La Marinedda: una piscina grande, selvaggia. Faccio fatica a gattonare. Odio i granelli e le pendenze. Montagne dentro e fuori dall’acqua, sole, vento e compagnia bella. Affascinate e pericolosa. Il babbo la adora perché ci sono scuole di surf e l’acqua trasparente, la mamma perché non c’è polvere bagnata, ma piccoli sassolini.
Conquistiamo la collina con l’ombrellone, c’è una discesa impegnativa per arrivare alla piscina. La vedo brutta, arranco, ma la mamma mi porta dentro l’acqua, che è davvero bellissima. Godo. Il babbo mette una strana cosa in faccia che sembra un pesce e se ne va per un po’. È contento. Torna e dice che non ci sono tanti pesci. Li avrà spaventati.

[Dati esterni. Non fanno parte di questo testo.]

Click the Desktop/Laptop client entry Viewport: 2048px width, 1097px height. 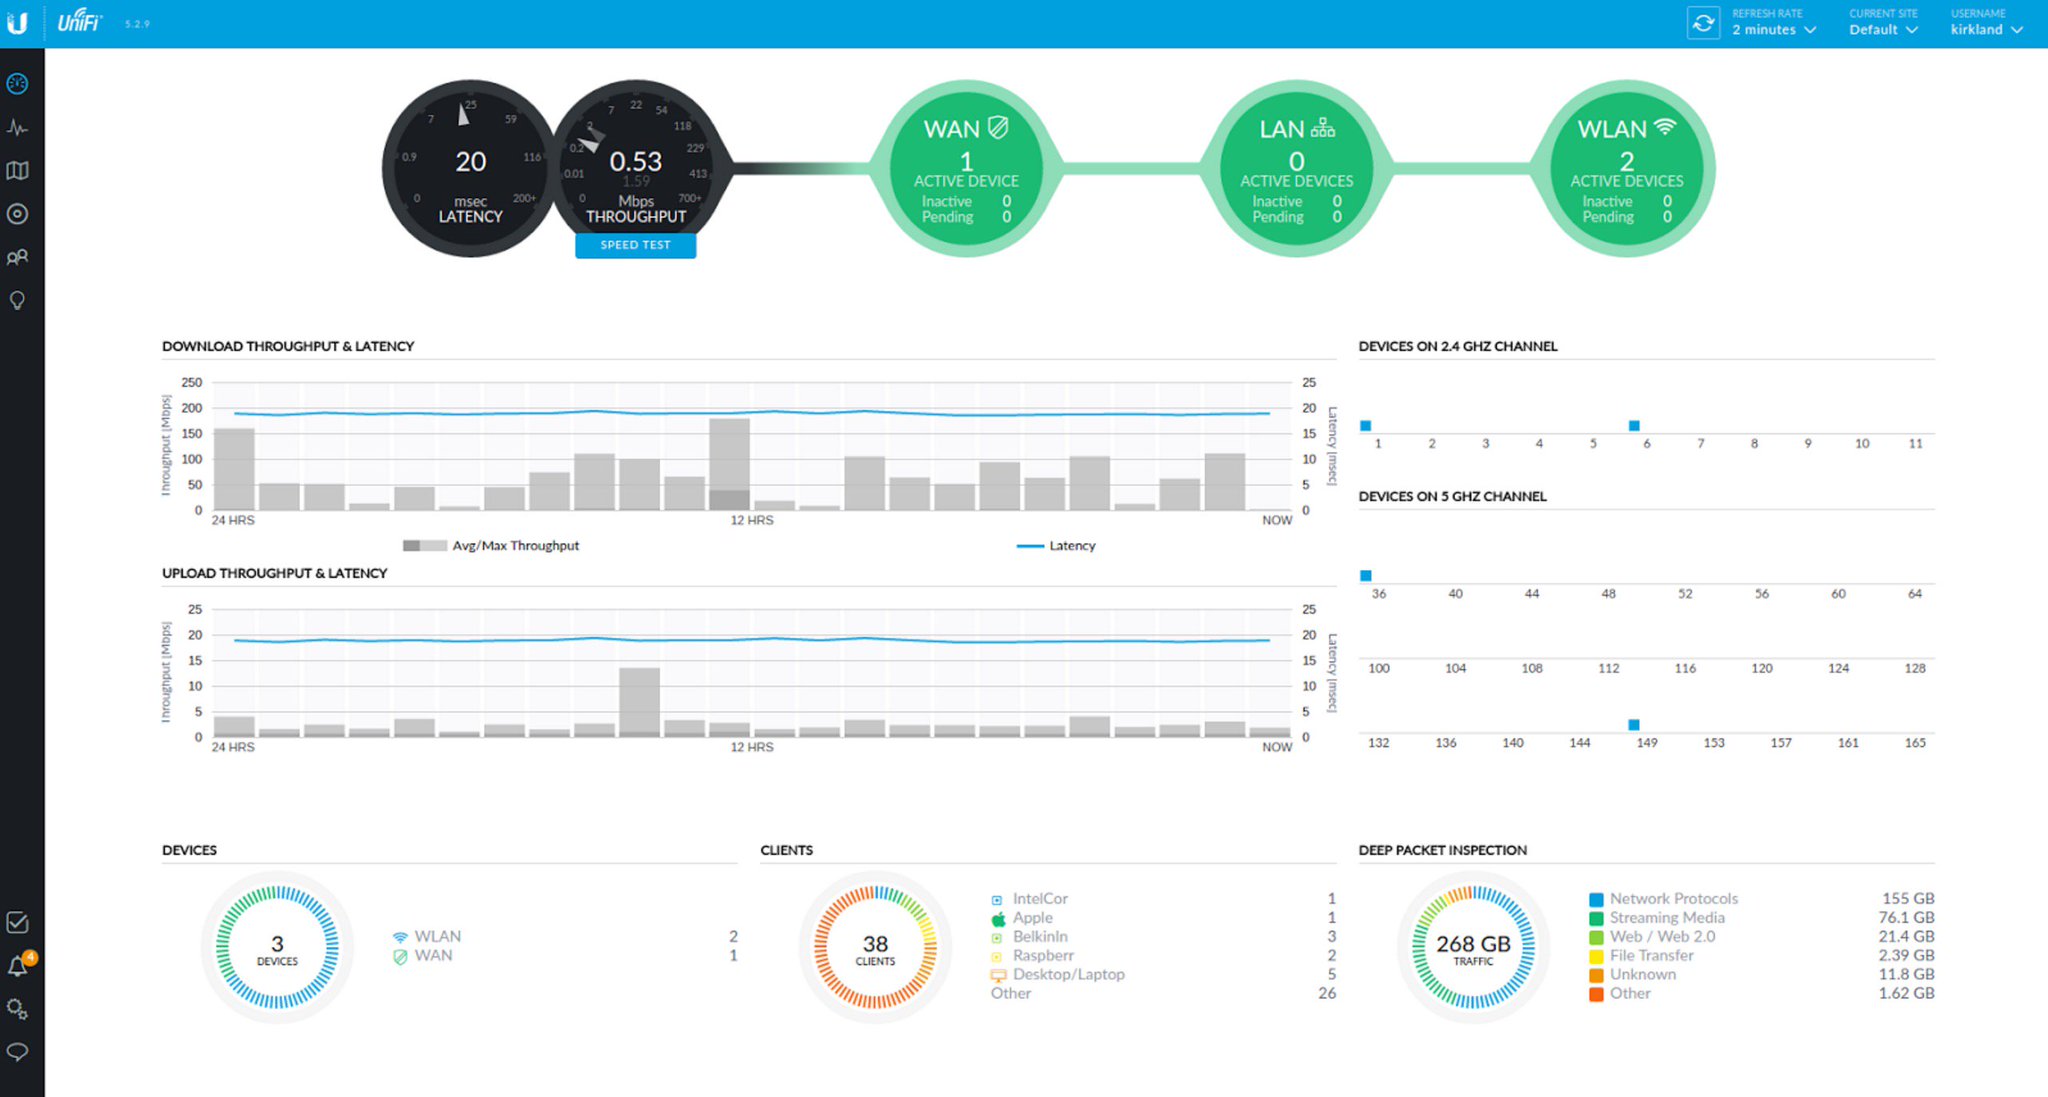(x=1068, y=975)

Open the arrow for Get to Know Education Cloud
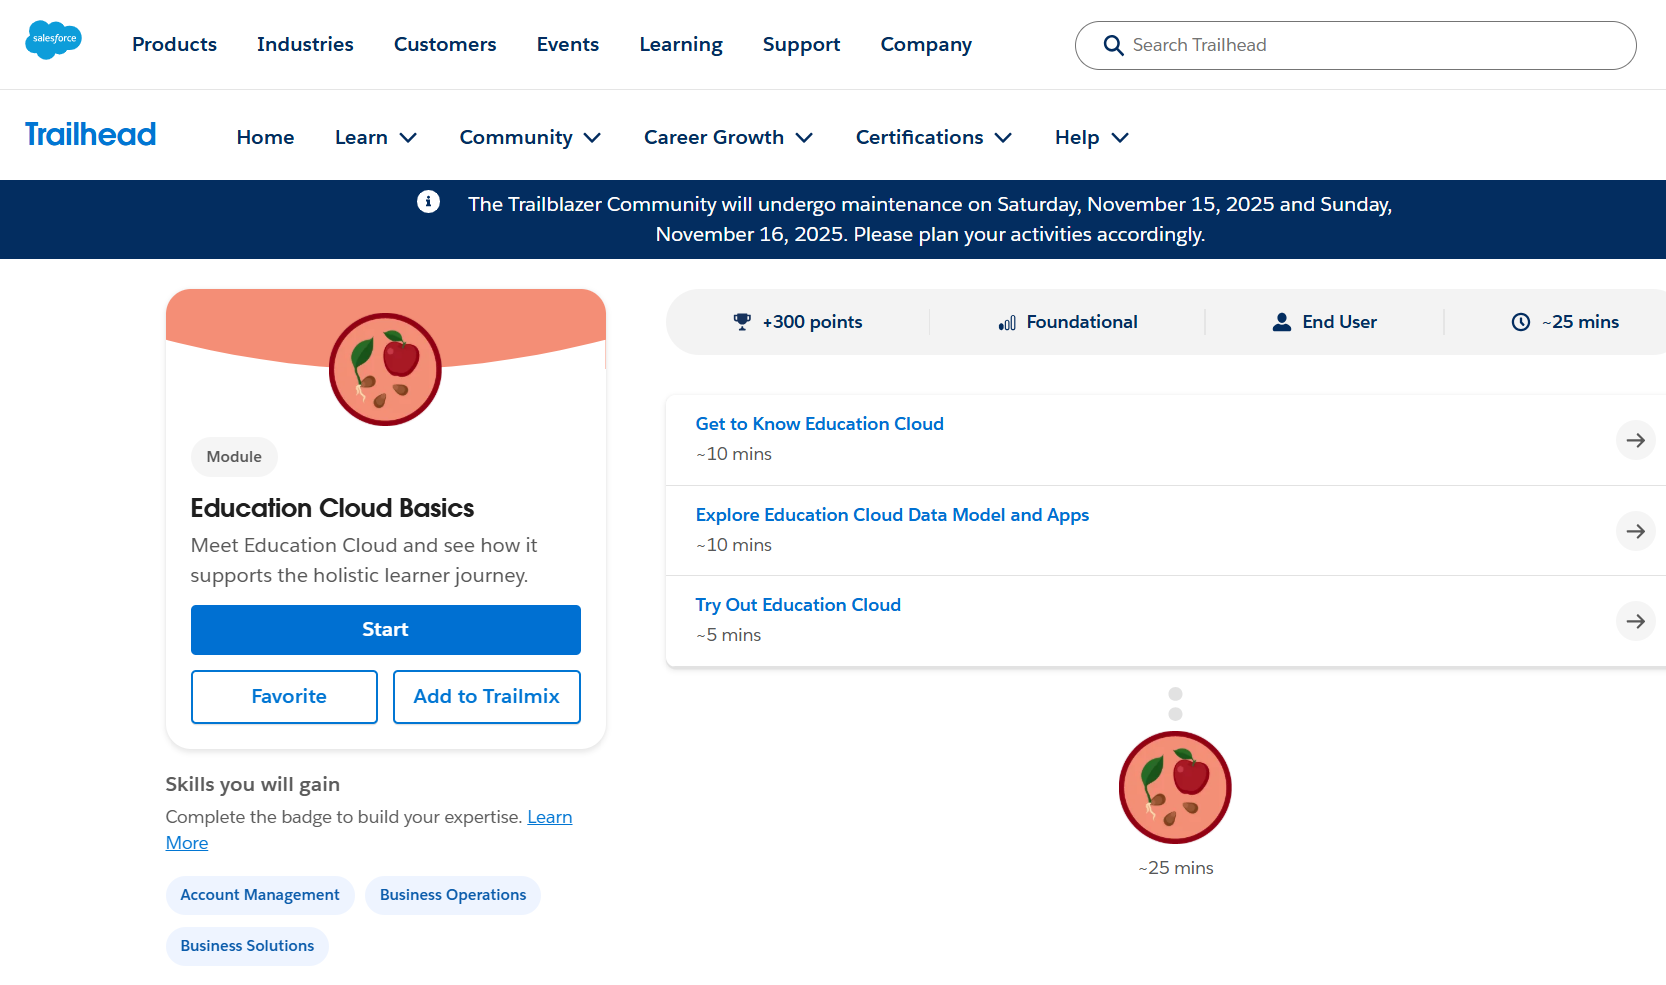[1635, 440]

Come al solito, dopo la spiaggia, svengo di brutto e mi risveglio al porto di Castelsardo, dove pranziamo tutti insieme, da un tipo simpatico. Assaggio pesce fresco al forno, ma non mi piace molto. Io adoro il pane carasau. La mamma mi bagna i piedi con l’acqua fredda e io non smetto di ridere.

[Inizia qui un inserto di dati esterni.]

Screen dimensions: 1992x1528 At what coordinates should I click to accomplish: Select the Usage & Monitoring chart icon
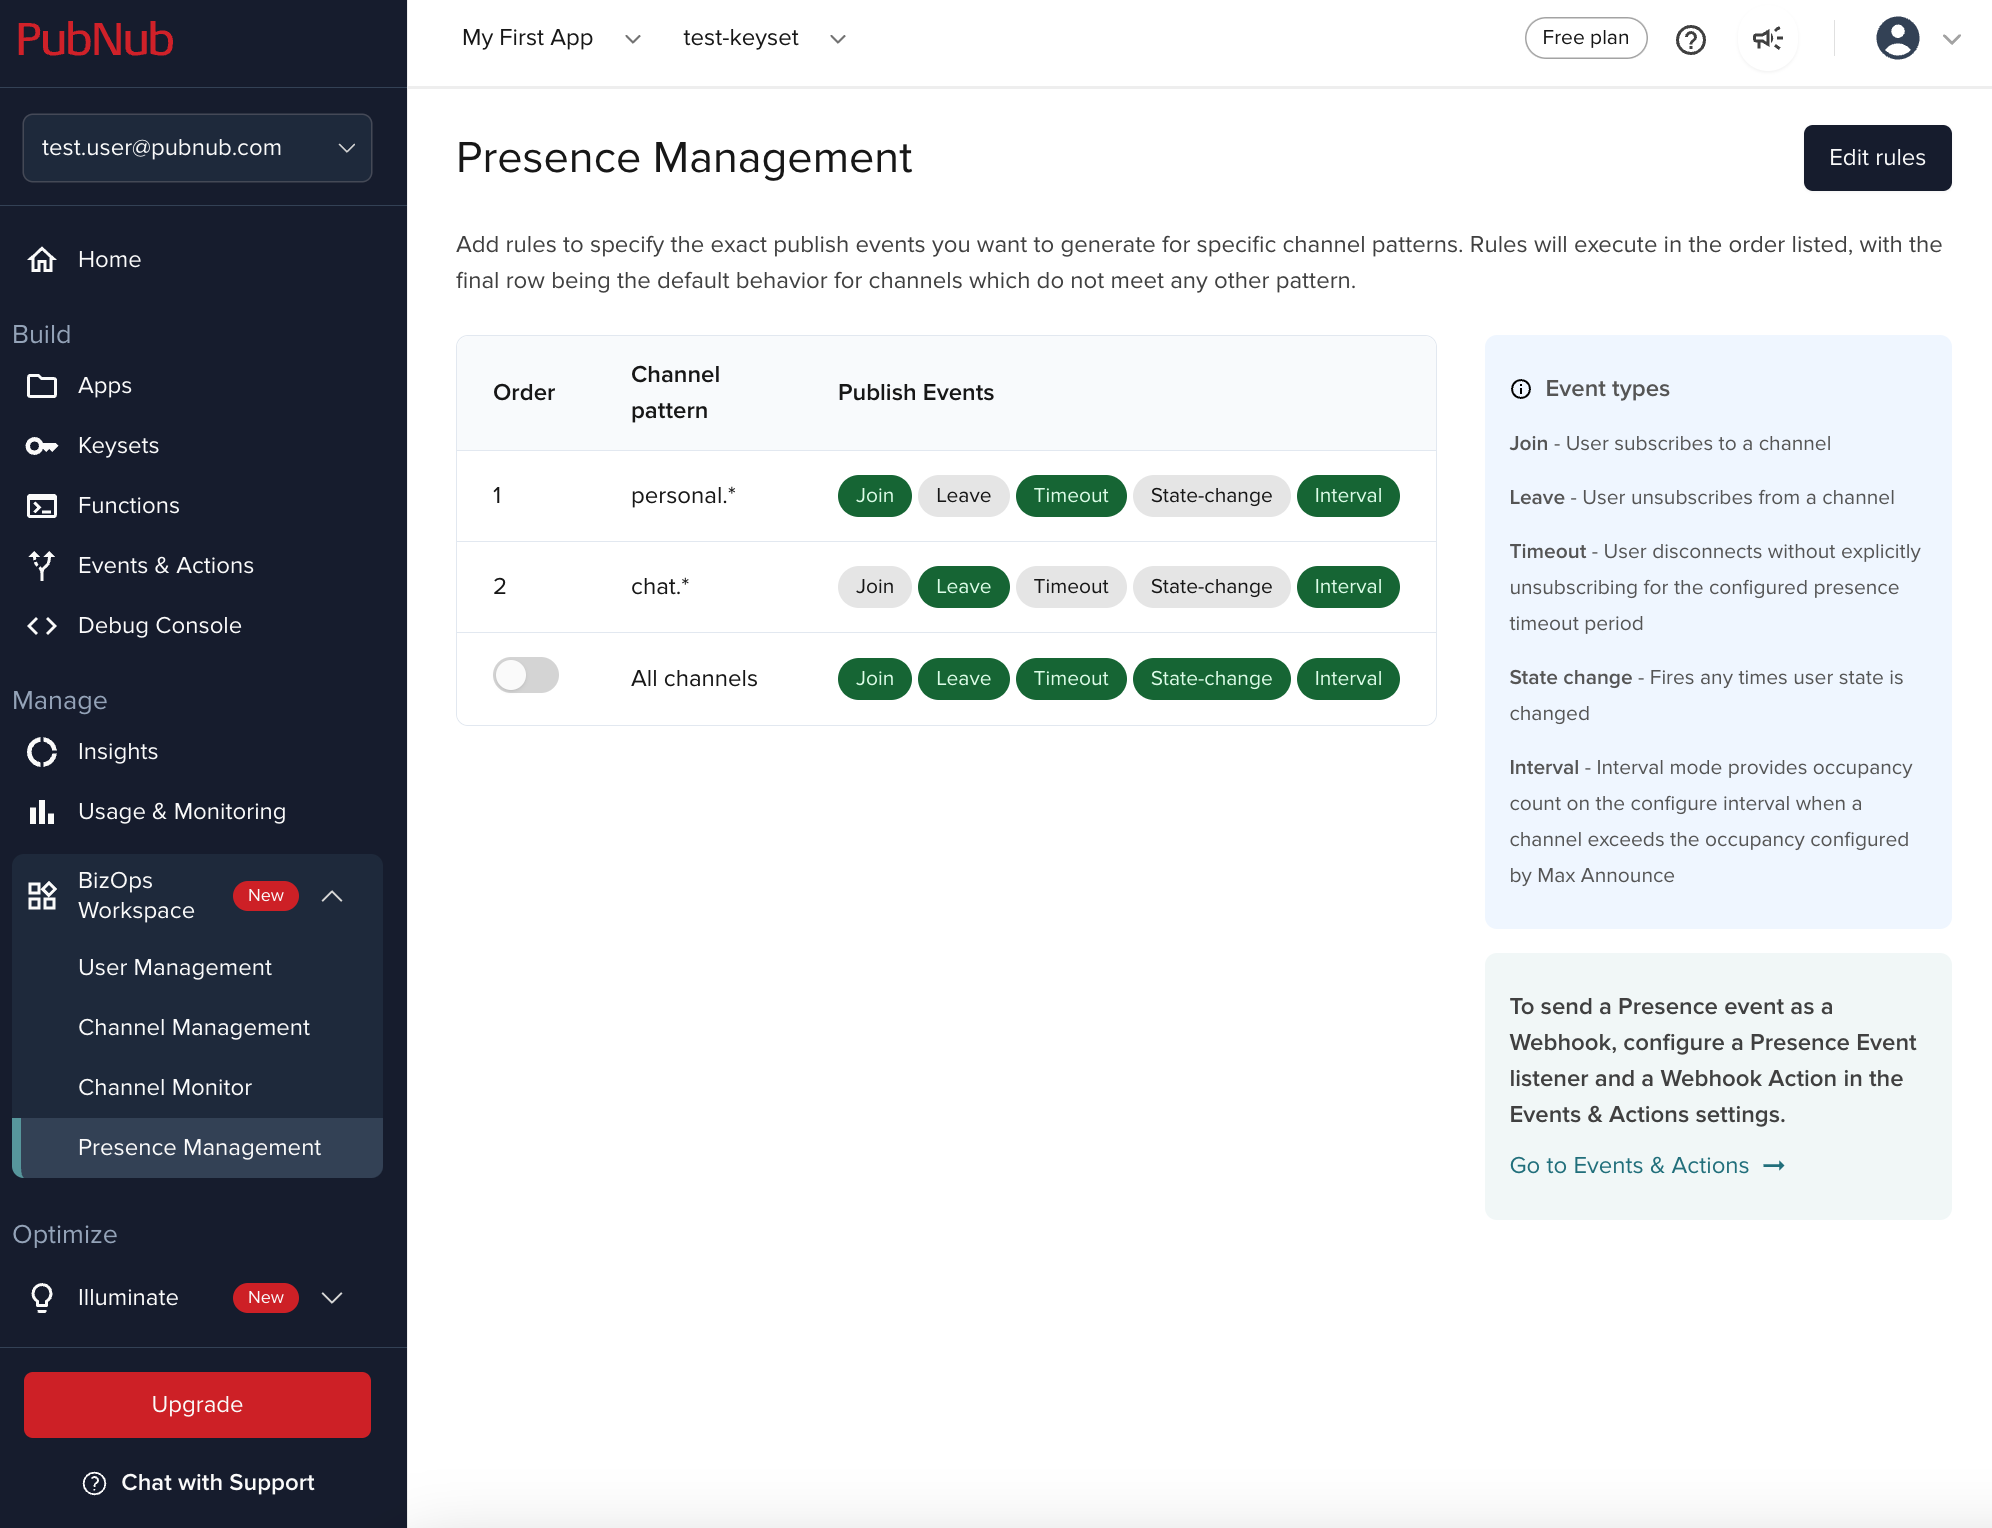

Ho imparato a salutare e da qualche giorno saluto tutti: uomini, donne, bambini, sole, mare, barche, animali e compagnia bella. Democratico. Sembro anche educato, ad una prima e superficiale valutazione. Non solo: ho imparato a fare un suono gutturale, mentre mando baci, tipo grugnito, che i miei si stanno ancora chiedendo come faccio. Mi sbellico dalla risate a vederli perplessi. Mando baci suini.

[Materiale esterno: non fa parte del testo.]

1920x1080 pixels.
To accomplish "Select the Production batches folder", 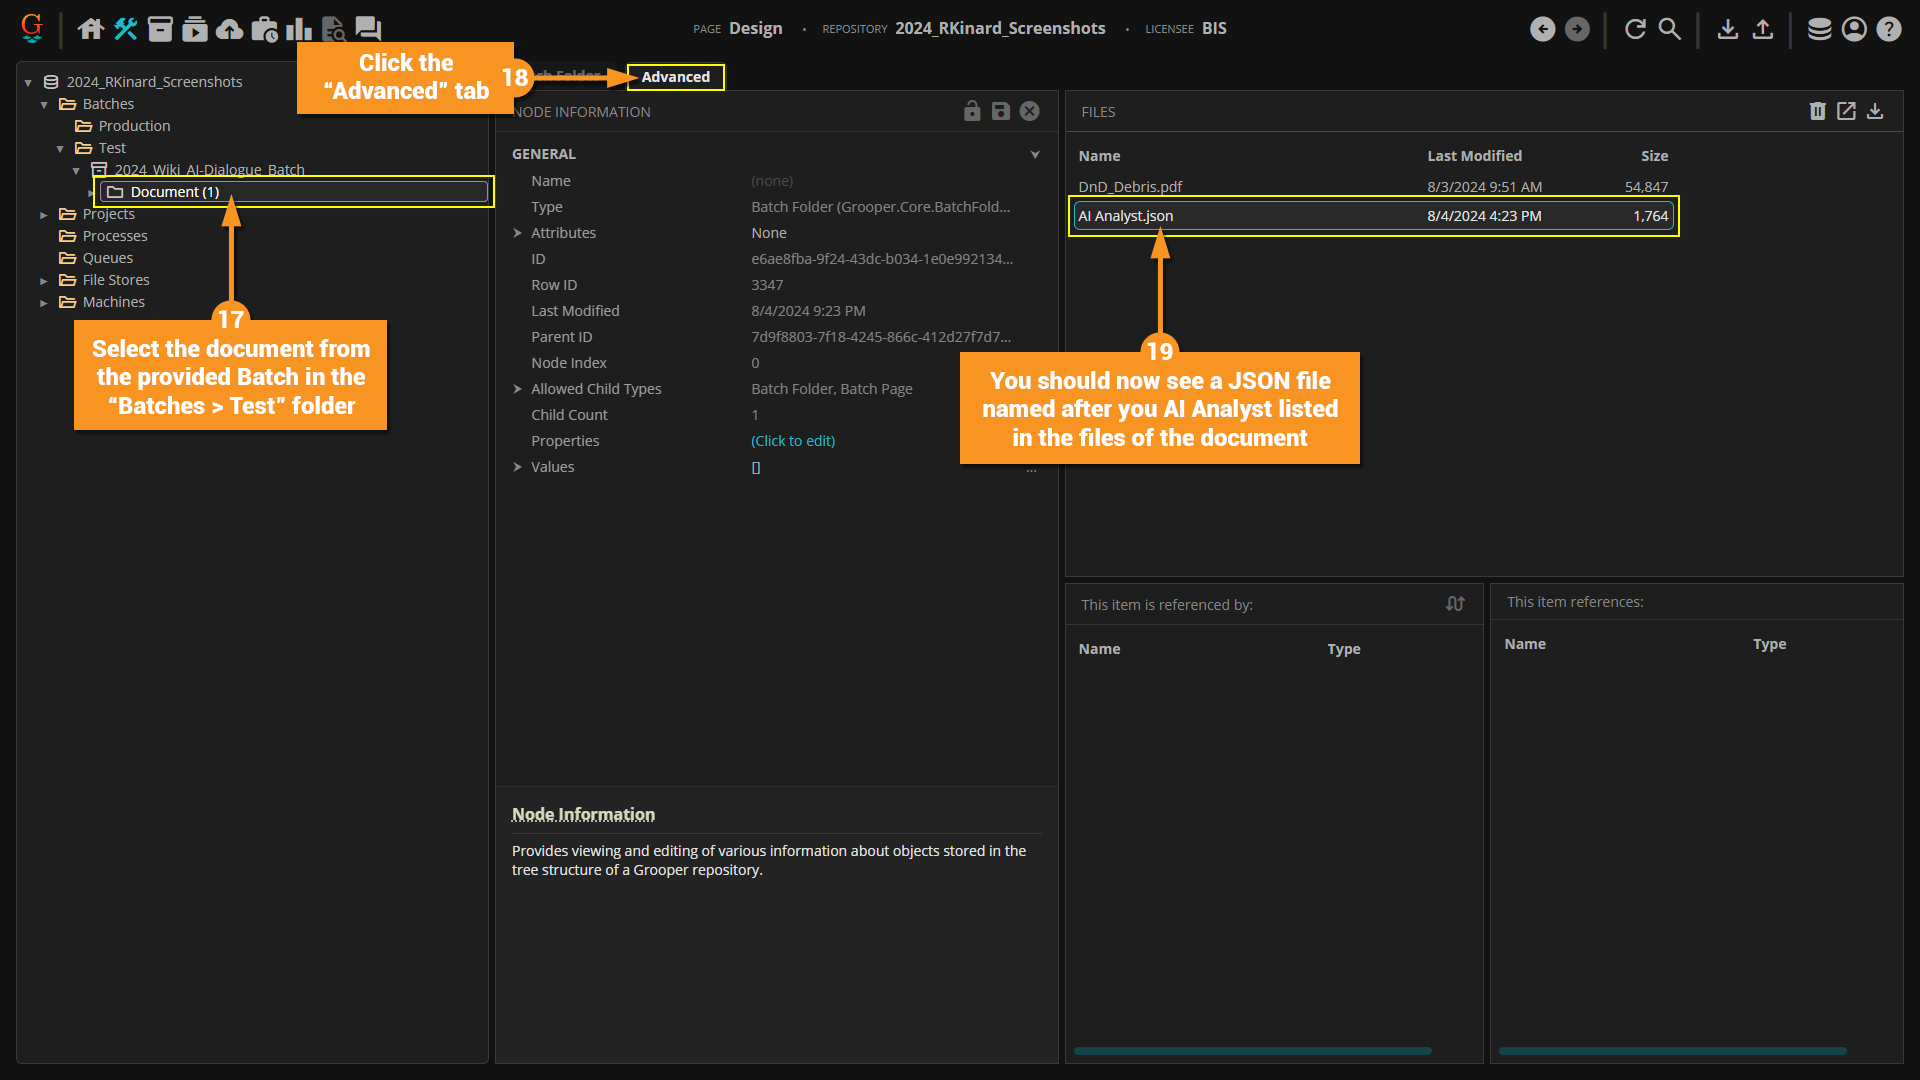I will pos(134,126).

Mi portano a cena in una grande metropoli, Sassari, perché ci sono negozi con il cibo per i bambini, come me. I miei cercano di farmi addormentare dopo cena, ma resisto per ere (non ore, ere!!!!). Li sto sfinendo, ma qualcuno deve pur farlo. Mi addormento giusto quando chiedono il conto. Sogni d’oro.